Fig. 1 (a) FTIR spectra of amphiphilic zwitterionic copolymers, P(CBMA-co-TFOA) (P1, P2, and P3) and (b) ¹H NMR spectra of the representative P1 copolymer.

The detail chemical compositions of the amphiphilic ionic copolymers were further measured by ¹H NMR spectroscopy. As presented in Fig. 1b, the peak at 2.5 ppm is a characteristic chemical shift for the deuterated solvent DMSO. The peaks observed at 1.67 and 0.78 ppm were assigned to the –CH₂ and –CH₃ groups for the CBMA and TFOA units, respectively. There is one –CH₂ group in each CBMA unit and two –CH₂ groups in each TFOA unit, whereas one –CH₃ group in each CBMA unit.

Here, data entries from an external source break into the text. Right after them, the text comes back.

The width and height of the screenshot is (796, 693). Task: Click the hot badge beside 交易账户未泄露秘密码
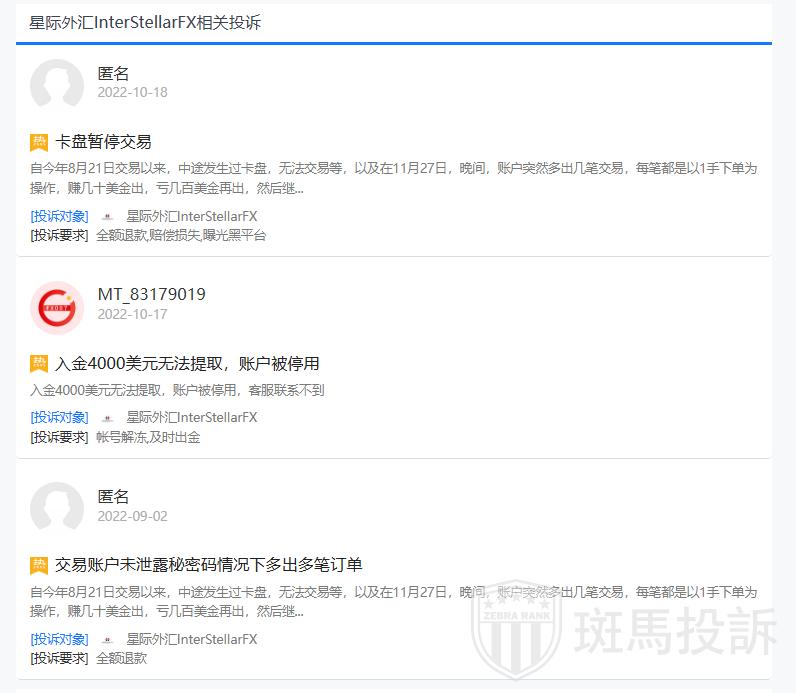(x=39, y=565)
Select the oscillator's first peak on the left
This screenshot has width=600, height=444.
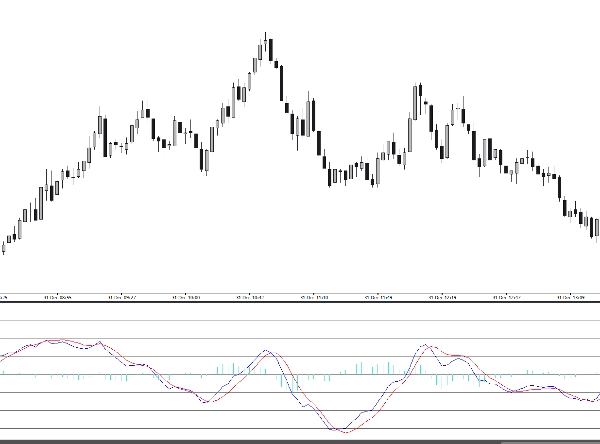pyautogui.click(x=55, y=340)
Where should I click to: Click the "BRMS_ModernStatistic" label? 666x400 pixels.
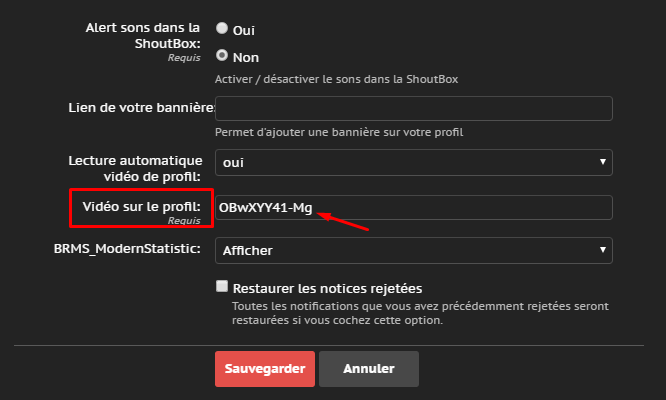coord(127,249)
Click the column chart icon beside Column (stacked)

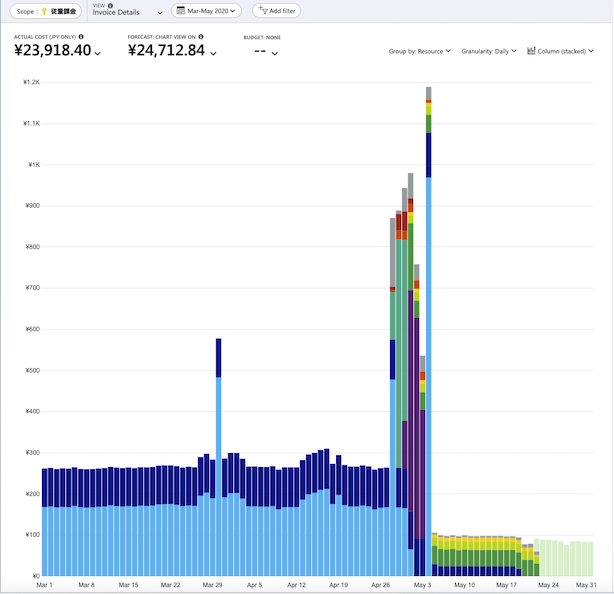531,51
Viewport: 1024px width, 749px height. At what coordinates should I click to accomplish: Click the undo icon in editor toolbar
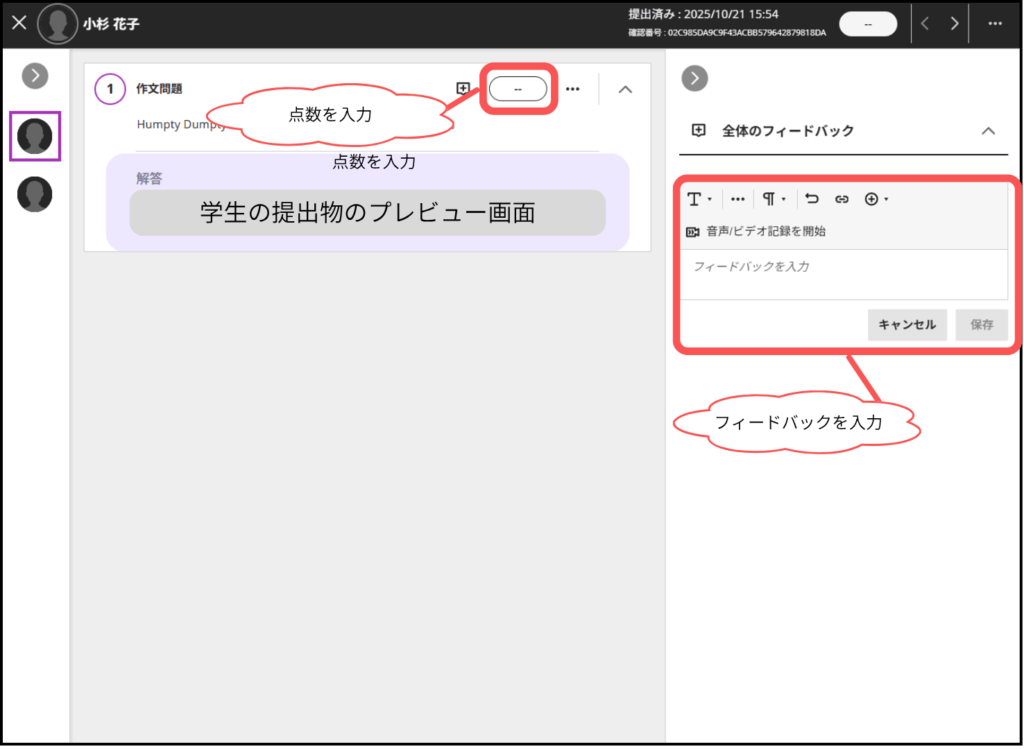point(812,199)
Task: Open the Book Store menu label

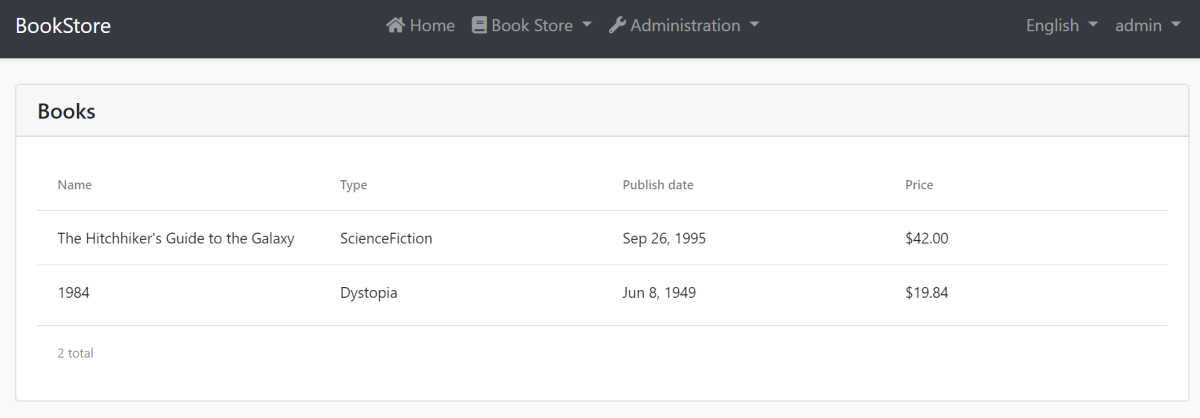Action: pyautogui.click(x=532, y=25)
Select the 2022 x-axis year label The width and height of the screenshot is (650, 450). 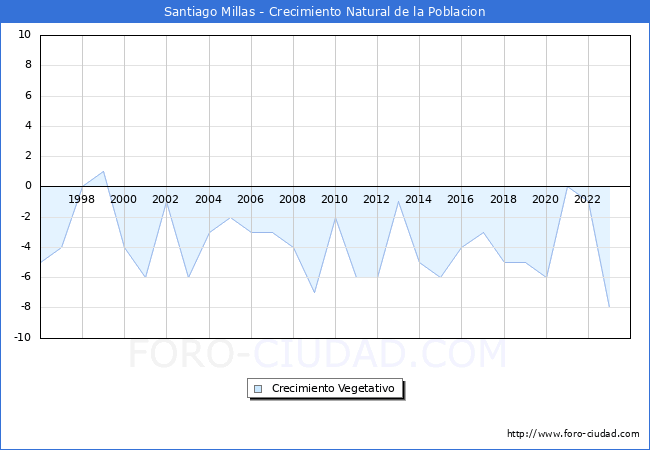(x=587, y=199)
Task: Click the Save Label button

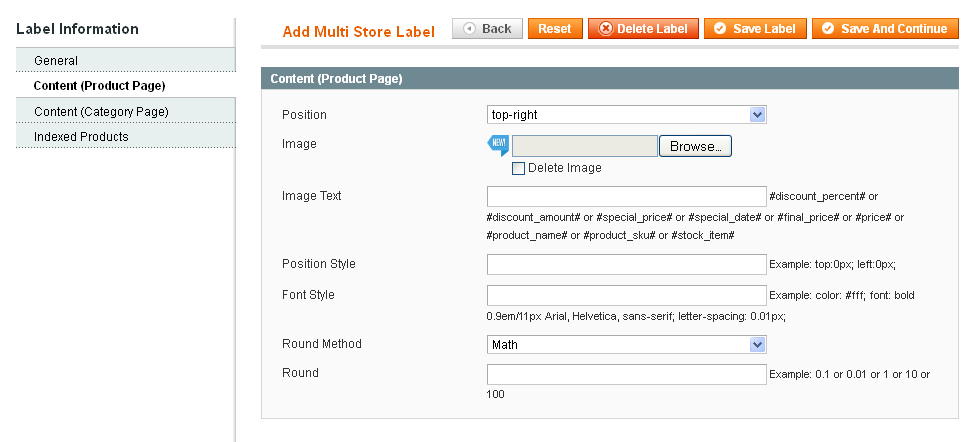Action: pyautogui.click(x=756, y=29)

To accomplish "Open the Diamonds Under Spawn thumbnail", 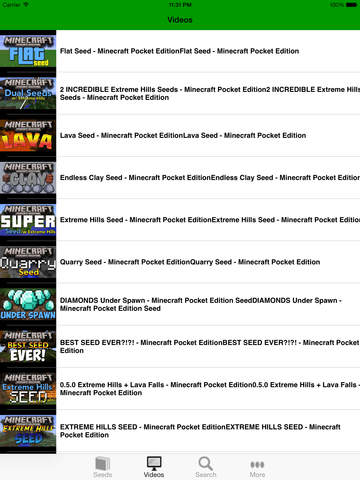I will [x=28, y=304].
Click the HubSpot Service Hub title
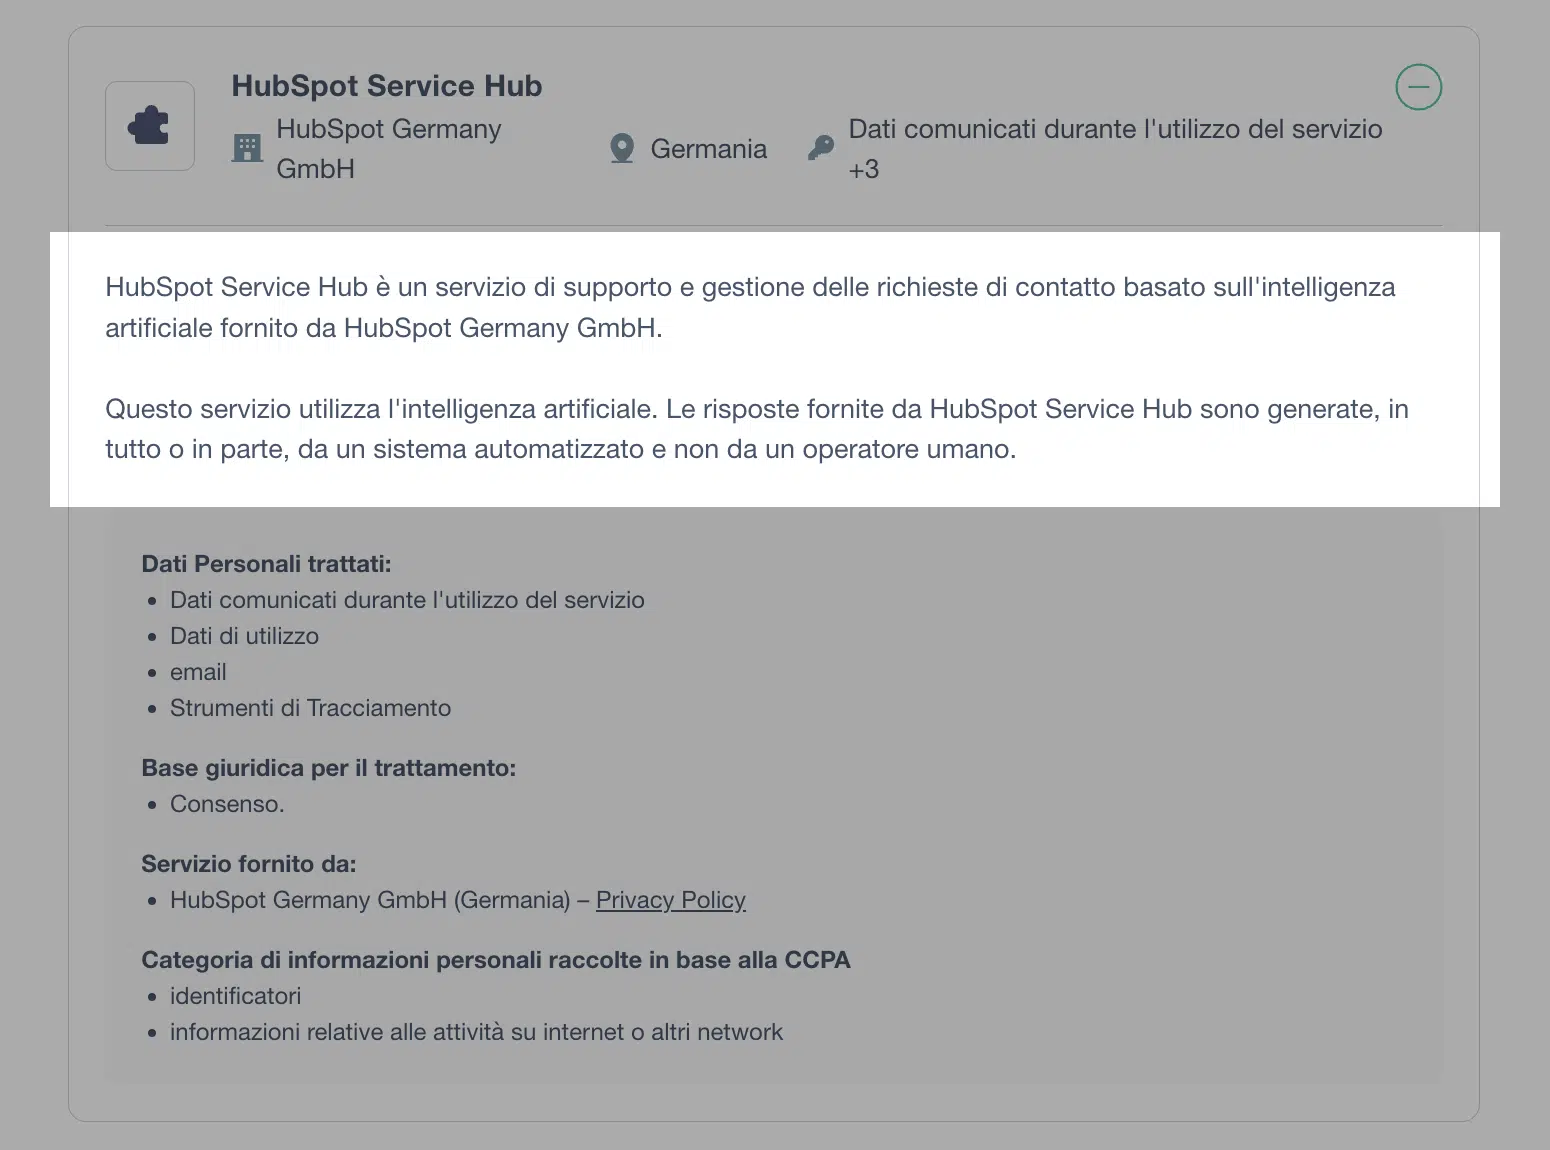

Thus, the actual mole composition of PTFOA components in the amphiphilic copolymers can be calculated according to the peak intensities at 1.67 and 0.78 ppm and the results are summarized in Table 1. In addition, results of molecular weight of synthesized polymers determined by GPC are also listed in the Table 1. Obviously, the numerical values of these amphiphilic copolymers are relatively small, and it should be mentioned that the measured data are lower than the actual values. One plausible explanation is the fact that TFOA units tend to self-assemble in THF (GPC eluent) to form micelles owing to its intrinsic association.³³

3.2. Characterization of membrane morphology and surface chemistry

The effect of amphiphilic copolymer addition on membrane morphology was investigated by SEM. Fig. 2A shows the cross-section morphology of neat PES and modified membranes. It can be observed that all membrane samples exhibit a typical asymmetric structure with a dense skin layer and a finger-like porous sub-layer. For the PES/P1 and PES/P2 membranes, it can be observed that the finger-like microvoids decrease in thickness, and there are much larger circular voids close to the back side of these membranes in comparison with the control PES membrane. This can be explained by the pore-forming ability of hydrophilic PCBMA segments in amphiphilic polymer additives (P1 and P2).³⁴ In contrast, for PES/P3, the finger-like microvoids increase in thickness; however, no obvious circular voids are observed at the bottom of the membrane. It indicates that the pore-forming ability of copolymer P3 is not significant due to the lower content of hydrophilic zwitterionic segments in P3. In order to further investigate the surface pore sizes and rejection characteristics of membranes, molecular weight cut-off (MWCO) experiments were performed using dextran as the solute molecule. As shown in Fig. S1 (ESI†), the MWCO of PES, PES/P1, PES/P2, and PES/P3 are about 200, 350, 280, and 110 kDa (at 90% rejection), respectively, indicating that the pore size of the blend membranes is in the following sequence: PES/P1 > PES/P2 > PES > PES/P3. As reported by Andrew, the average pore size of membranes can be calculated according to the MWCO values when the average molecular weight and approximate diameters of dextrans are known,³⁵ thus these membrane MWCO approximately correspond to pore diameters of 13, 16, 18, and 22 nm for PES/P3, PES, PES/P2, and PES/P1, respectively. This indicated that the introduction of amphiphilic copolymers (especially P1 and P2) resulted in membranes with greater surface pore size, which was also verified by the SEM images presented in Fig. 2B. Moreover, the bulk porosity of the investigated membranes determined by dry-wet method is in agreement with the corresponding SEM images (Table S2, ESI†).³⁶

Fig. 2 (A) Cross-section and (B) on-top surface SEM images of the investigated membranes (PES, PES/P1, PES/P2, PES/P3). (C) EDS mapping analysis of the PES/P3 membrane top surface.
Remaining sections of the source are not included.